Question: Real estate values in our area increased strongly in 2015 and are predicted to go up this year, too. Doesn’t this mean that now is the time to buy, before prices go higher still?
Answer: The future remains a mystery, despite the best efforts of economists and soothsayers to tell us what will happen tomorrow.
Last year was the best for the existing market in many years. According to the National Association of Realtors, sales for 2015 hit 5.26 million, the highest annual level since 2006. National median home value in December rose to $224,100, up 7.6 percent from December 2014, marking the 46th consecutive month of year-over-year price gains.
NAR also says metro areas are doing well. According to the association’s most recent figures, 154 out of 178 metropolitan statistical areas saw year-over-year price increases in the third quarter of 2015.
That said, the market’s performance in 2015 tells us nothing about the future. It also says some cautions are appropriate.
Think back to 2007. Home values were soaring. Someone looking at pricing figures that year might have been justly amazed at the rising values seen nationwide. As it happens, 2007 was also the year when prices peaked. According to the Federal Housing Finance Agency, home values in the third quarter of 2015 were actually 3.7 percent lower than in 2007. For that reason loan limits will be largely unchanged in 2016.
Notice what the metro area price numbers tell us. Most, but not all, areas enjoyed price increases in the third quarter. Values fell in 24 areas.
Even in areas where prices are rising it does not mean all home values are increasing. According to Weiss Residential Research, the percentage of homes losing value increased during the quarter, from 23.40 percent in July to 26.37 percent in September.
By a lot of measures, the economy in general is doing better.
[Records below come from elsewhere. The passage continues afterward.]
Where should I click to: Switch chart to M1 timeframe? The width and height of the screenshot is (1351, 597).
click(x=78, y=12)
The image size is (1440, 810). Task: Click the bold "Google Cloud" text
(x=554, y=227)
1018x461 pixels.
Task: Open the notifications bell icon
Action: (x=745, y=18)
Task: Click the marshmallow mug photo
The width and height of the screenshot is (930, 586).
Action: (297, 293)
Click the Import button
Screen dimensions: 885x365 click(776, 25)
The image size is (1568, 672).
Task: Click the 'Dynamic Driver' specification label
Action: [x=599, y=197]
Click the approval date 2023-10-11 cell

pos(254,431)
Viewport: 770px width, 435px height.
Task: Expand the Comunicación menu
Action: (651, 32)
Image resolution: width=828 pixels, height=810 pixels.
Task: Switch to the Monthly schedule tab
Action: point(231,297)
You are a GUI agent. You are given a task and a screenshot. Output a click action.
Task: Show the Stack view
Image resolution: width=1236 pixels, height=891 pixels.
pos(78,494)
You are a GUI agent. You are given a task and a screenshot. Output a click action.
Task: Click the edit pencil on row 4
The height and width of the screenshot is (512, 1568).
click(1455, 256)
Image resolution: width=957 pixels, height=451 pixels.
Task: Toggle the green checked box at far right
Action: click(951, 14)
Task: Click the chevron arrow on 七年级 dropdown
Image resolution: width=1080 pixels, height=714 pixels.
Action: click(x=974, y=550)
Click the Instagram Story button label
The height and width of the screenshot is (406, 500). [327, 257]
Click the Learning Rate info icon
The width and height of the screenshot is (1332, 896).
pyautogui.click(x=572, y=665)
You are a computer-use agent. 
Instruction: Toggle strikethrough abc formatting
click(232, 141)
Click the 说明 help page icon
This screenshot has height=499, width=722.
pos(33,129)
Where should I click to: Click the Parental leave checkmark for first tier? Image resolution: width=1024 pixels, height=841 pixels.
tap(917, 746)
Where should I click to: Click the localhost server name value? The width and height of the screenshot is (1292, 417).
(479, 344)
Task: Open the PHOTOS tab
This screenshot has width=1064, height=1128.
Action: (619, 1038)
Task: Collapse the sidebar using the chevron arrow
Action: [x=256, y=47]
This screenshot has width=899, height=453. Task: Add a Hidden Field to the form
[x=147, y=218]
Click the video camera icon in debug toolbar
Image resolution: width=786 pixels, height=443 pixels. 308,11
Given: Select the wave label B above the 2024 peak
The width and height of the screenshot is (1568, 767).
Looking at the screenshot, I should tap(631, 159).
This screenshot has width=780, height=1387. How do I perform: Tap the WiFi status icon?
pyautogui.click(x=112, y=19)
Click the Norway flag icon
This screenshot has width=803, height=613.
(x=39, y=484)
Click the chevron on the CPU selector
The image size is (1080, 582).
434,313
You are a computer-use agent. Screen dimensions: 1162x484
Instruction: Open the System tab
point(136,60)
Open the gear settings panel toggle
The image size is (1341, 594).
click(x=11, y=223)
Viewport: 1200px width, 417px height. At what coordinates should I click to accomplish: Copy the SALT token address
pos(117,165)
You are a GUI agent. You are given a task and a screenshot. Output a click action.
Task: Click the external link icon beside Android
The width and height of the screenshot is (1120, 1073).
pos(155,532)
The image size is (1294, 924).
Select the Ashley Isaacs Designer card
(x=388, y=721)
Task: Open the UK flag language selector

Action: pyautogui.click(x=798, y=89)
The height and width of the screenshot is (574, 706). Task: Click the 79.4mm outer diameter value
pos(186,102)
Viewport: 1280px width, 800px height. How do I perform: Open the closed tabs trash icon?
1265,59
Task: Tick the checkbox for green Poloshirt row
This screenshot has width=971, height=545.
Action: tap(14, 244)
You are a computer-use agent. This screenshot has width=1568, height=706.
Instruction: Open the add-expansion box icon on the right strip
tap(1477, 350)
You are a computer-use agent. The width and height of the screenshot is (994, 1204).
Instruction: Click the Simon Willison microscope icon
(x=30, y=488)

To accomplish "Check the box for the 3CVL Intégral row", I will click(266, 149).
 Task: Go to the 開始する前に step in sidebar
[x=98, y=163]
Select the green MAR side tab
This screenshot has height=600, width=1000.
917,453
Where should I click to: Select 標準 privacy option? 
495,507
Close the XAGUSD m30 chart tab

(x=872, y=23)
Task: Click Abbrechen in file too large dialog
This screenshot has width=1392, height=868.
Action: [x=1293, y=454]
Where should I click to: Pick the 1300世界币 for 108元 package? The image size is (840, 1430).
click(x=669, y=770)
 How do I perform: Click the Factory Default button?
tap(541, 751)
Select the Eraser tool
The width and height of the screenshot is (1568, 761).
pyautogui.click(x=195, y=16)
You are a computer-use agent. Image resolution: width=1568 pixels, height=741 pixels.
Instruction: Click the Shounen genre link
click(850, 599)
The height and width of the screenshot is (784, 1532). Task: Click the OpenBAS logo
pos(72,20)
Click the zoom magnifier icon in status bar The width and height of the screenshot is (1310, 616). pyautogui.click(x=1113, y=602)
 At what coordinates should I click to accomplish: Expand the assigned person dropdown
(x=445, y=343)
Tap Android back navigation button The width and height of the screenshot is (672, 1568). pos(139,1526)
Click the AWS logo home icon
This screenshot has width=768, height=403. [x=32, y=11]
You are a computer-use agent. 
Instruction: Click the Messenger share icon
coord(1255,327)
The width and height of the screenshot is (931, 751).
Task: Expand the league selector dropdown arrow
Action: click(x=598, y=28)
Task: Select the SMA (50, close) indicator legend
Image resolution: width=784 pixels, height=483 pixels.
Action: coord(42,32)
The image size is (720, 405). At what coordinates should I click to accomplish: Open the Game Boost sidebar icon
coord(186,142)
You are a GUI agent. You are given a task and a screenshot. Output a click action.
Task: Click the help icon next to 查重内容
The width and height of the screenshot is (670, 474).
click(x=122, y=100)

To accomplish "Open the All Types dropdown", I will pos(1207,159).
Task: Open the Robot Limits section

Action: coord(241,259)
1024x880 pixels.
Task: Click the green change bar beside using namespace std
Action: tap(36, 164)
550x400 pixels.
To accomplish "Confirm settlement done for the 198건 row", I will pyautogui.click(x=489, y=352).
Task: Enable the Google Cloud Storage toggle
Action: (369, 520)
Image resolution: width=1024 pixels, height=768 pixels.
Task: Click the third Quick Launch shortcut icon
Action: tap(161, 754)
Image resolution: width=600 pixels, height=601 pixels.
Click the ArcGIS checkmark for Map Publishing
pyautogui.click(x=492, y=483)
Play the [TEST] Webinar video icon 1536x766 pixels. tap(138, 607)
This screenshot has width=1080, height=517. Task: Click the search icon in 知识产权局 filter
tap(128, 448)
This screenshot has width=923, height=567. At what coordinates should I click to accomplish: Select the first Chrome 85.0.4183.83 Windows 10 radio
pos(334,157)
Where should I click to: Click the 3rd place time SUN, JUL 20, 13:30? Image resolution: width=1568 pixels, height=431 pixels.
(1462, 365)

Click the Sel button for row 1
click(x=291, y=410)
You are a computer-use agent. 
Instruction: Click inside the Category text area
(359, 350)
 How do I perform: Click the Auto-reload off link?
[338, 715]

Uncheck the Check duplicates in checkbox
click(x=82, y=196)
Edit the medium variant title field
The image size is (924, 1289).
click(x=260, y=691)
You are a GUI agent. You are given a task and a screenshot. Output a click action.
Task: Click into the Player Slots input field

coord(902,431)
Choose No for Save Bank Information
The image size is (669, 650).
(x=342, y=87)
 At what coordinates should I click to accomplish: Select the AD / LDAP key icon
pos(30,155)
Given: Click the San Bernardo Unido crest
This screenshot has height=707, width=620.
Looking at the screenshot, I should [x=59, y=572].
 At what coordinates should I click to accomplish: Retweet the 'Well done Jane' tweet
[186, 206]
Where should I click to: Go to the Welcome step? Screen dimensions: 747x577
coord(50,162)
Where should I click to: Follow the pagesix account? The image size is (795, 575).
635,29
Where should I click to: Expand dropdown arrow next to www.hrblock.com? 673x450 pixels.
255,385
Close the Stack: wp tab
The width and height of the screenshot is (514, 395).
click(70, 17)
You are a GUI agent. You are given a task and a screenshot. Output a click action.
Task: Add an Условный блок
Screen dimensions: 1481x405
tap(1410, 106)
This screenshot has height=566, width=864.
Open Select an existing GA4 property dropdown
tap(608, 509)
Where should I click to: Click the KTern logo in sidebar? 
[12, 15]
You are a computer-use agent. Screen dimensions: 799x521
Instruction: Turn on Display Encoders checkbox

In particular, job numbers look good. This is positive for housing, because with rising incomes more people can consider buying.
Just as in 2007 we don’t know with certainty that home values will go higher. It seems logical that they should; we still have not caught up with 2007 values, the population has grown and mortgage rates remain low. But logic does not necessarily reflect what will actually happen.
Real estate is a local business so what the economy does nationally or in most metro areas may not be relevant in your situation. Look closely at the trends in the market where you want to buy and talk to real estate brokers. Ask about the job base and the local population. Is a lot of new construction coming on the market? How do prices and unit sales compare with the past few years? What type of fixed-rate financing is available at par?
With more and better information you can make a better decision.